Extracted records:
'''

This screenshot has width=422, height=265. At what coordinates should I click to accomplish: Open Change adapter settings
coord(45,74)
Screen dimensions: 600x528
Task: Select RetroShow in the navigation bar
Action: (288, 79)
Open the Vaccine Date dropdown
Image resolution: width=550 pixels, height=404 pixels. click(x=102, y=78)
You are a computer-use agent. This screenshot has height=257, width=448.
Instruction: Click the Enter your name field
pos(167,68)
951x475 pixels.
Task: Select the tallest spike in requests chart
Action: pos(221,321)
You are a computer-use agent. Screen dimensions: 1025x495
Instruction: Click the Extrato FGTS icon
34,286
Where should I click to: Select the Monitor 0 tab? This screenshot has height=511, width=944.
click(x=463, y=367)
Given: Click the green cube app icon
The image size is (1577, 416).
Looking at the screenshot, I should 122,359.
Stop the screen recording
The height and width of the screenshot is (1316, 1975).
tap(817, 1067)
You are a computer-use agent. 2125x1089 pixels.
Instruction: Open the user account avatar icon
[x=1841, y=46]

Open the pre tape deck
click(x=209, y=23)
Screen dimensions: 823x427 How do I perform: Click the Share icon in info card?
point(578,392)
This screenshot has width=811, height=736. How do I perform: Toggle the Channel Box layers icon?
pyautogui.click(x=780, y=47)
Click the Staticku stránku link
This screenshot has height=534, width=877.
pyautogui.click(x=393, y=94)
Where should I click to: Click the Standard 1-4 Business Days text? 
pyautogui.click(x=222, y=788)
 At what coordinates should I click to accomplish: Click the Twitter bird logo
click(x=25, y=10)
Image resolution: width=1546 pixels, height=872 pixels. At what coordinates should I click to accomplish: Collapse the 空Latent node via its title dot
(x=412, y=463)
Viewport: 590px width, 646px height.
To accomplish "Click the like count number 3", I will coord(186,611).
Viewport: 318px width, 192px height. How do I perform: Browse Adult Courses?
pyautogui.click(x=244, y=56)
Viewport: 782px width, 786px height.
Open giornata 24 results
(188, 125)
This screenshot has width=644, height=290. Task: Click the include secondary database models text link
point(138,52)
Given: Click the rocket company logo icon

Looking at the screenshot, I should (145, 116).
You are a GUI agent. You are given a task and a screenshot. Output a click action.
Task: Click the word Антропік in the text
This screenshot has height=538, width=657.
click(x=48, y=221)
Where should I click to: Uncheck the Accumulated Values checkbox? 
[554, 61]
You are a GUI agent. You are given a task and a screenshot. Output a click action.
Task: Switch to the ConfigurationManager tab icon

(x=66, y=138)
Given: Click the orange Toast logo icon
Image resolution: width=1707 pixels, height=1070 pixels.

'''

Copy out each line in the items above that contains the word "should".

Written answer:
This screenshot has width=422, height=265. At what coordinates should I click to accomplish: Open Change adapter settings
Where should I click to: Select the Monitor 0 tab? This screenshot has height=511, width=944.
Looking at the screenshot, I should 122,359.
Where should I click to: Click the Standard 1-4 Business Days text? 
 At what coordinates should I click to accomplish: Click the Twitter bird logo
Image resolution: width=1546 pixels, height=872 pixels. At what coordinates should I click to accomplish: Collapse the 空Latent node via its title dot
Looking at the screenshot, I should (145, 116).
Where should I click to: Uncheck the Accumulated Values checkbox? 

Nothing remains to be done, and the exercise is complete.